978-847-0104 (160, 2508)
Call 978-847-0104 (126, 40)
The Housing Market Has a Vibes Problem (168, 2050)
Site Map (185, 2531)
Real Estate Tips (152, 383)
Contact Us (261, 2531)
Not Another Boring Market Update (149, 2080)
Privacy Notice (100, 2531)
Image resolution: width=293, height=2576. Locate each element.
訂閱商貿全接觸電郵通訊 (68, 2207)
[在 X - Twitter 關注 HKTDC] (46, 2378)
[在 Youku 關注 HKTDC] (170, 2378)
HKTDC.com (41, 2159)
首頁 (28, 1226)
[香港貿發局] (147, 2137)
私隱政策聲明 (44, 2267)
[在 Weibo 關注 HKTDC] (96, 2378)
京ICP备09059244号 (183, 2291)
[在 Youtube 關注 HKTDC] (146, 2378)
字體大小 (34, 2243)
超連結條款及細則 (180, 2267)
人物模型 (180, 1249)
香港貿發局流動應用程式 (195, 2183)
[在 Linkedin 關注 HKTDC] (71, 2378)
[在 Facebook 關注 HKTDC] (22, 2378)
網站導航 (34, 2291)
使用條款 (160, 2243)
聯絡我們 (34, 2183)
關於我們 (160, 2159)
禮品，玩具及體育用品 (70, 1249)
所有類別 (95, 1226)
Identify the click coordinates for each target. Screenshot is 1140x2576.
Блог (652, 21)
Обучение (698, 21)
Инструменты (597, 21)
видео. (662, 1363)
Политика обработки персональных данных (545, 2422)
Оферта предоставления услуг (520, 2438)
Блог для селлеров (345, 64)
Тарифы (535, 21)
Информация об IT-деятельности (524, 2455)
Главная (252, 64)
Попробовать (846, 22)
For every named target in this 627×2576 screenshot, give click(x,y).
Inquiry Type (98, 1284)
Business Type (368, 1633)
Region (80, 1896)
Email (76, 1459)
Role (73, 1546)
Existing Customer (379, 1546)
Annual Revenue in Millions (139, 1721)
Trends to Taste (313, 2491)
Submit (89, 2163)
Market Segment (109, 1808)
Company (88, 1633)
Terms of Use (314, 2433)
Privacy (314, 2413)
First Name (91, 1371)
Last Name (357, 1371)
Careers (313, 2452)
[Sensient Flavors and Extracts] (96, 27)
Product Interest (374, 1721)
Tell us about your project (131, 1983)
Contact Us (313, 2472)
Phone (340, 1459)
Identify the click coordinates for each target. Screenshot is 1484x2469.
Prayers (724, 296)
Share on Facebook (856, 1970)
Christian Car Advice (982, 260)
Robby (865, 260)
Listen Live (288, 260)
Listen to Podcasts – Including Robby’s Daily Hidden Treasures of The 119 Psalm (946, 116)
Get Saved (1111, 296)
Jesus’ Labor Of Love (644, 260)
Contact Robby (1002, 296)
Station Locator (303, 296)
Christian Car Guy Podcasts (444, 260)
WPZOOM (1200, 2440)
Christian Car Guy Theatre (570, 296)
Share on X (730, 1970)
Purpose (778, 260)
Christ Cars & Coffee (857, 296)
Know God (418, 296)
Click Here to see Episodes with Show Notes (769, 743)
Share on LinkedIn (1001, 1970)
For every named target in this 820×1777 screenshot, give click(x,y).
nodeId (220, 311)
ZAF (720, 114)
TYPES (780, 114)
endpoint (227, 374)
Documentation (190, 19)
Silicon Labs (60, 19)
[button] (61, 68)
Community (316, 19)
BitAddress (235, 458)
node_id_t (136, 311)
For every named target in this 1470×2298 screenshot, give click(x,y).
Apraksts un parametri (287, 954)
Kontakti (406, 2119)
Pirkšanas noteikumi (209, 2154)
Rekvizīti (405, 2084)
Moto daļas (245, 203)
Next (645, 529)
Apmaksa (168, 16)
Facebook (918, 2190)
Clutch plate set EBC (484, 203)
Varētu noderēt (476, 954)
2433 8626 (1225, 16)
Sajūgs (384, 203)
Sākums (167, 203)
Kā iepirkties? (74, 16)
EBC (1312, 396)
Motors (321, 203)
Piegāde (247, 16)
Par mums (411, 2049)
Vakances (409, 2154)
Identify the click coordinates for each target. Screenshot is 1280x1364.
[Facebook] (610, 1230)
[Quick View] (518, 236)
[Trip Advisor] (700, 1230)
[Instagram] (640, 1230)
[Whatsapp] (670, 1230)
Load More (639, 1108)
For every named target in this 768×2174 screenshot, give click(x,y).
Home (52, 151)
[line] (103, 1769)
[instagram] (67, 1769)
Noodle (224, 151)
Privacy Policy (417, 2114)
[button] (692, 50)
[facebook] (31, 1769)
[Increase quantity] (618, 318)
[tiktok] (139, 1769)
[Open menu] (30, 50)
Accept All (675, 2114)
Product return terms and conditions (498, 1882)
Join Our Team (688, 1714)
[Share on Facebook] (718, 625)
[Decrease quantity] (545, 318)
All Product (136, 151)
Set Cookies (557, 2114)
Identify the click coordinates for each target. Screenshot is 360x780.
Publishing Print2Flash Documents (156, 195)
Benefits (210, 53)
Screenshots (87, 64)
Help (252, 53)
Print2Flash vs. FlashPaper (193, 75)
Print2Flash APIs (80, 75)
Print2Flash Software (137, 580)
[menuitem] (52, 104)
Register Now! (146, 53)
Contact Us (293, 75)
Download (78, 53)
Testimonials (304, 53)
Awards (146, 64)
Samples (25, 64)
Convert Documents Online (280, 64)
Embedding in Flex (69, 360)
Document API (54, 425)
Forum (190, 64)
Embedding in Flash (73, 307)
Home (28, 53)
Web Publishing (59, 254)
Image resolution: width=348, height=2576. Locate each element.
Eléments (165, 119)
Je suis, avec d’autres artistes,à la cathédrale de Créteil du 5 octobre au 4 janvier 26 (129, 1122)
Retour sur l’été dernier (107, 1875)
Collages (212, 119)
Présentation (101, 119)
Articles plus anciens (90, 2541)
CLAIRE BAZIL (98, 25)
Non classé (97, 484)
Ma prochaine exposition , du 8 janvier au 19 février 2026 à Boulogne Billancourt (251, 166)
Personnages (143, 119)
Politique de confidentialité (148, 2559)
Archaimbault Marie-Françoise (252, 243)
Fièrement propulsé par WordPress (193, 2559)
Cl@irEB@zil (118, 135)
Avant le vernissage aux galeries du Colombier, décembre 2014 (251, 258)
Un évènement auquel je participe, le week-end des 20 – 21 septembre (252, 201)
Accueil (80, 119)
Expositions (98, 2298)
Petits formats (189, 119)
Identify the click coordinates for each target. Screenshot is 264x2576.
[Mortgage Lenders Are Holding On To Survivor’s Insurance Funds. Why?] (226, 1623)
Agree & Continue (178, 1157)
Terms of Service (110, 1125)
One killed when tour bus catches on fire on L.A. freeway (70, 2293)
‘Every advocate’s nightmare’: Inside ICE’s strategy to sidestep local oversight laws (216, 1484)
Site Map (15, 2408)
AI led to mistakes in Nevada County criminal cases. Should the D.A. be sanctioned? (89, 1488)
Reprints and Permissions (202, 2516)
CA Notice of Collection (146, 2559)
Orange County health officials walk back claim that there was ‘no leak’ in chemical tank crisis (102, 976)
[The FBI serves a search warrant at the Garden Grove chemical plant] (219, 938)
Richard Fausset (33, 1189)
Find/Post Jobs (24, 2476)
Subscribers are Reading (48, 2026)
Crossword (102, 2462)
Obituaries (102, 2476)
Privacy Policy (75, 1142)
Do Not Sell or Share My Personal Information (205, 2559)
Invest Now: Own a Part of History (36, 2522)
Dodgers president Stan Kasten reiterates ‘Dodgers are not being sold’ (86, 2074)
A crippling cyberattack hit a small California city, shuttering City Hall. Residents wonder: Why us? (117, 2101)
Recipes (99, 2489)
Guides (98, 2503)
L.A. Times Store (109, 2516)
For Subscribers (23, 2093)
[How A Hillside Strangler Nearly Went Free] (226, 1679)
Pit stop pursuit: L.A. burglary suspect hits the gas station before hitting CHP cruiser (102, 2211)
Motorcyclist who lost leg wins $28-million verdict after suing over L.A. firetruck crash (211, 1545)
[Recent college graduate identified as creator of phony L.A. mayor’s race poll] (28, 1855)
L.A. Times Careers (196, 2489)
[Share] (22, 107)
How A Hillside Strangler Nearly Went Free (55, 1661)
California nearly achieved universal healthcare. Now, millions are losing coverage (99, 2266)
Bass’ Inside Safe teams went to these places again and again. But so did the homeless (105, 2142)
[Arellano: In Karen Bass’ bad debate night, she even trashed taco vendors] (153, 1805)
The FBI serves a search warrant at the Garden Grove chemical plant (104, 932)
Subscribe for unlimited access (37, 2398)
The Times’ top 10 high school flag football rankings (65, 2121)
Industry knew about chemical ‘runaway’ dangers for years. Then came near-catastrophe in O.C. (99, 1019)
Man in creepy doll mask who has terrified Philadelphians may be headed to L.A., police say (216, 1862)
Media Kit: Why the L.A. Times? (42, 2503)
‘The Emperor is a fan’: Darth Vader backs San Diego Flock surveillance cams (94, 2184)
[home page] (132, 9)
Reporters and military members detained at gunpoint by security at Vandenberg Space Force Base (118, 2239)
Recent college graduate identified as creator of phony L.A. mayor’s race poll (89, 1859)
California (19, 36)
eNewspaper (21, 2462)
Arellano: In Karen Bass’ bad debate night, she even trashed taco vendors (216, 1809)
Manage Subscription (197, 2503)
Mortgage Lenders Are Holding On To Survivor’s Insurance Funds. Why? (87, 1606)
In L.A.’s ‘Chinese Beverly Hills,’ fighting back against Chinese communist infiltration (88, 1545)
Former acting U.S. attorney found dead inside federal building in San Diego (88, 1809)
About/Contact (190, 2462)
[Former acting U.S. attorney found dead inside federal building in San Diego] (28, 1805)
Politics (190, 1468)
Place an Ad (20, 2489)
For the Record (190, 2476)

#####

Which lines above contain the word "mayor"? Copy all of them.

[Recent college graduate identified as creator of phony L.A. mayor’s race poll] (28, 1855)
Recent college graduate identified as creator of phony L.A. mayor’s race poll (89, 1859)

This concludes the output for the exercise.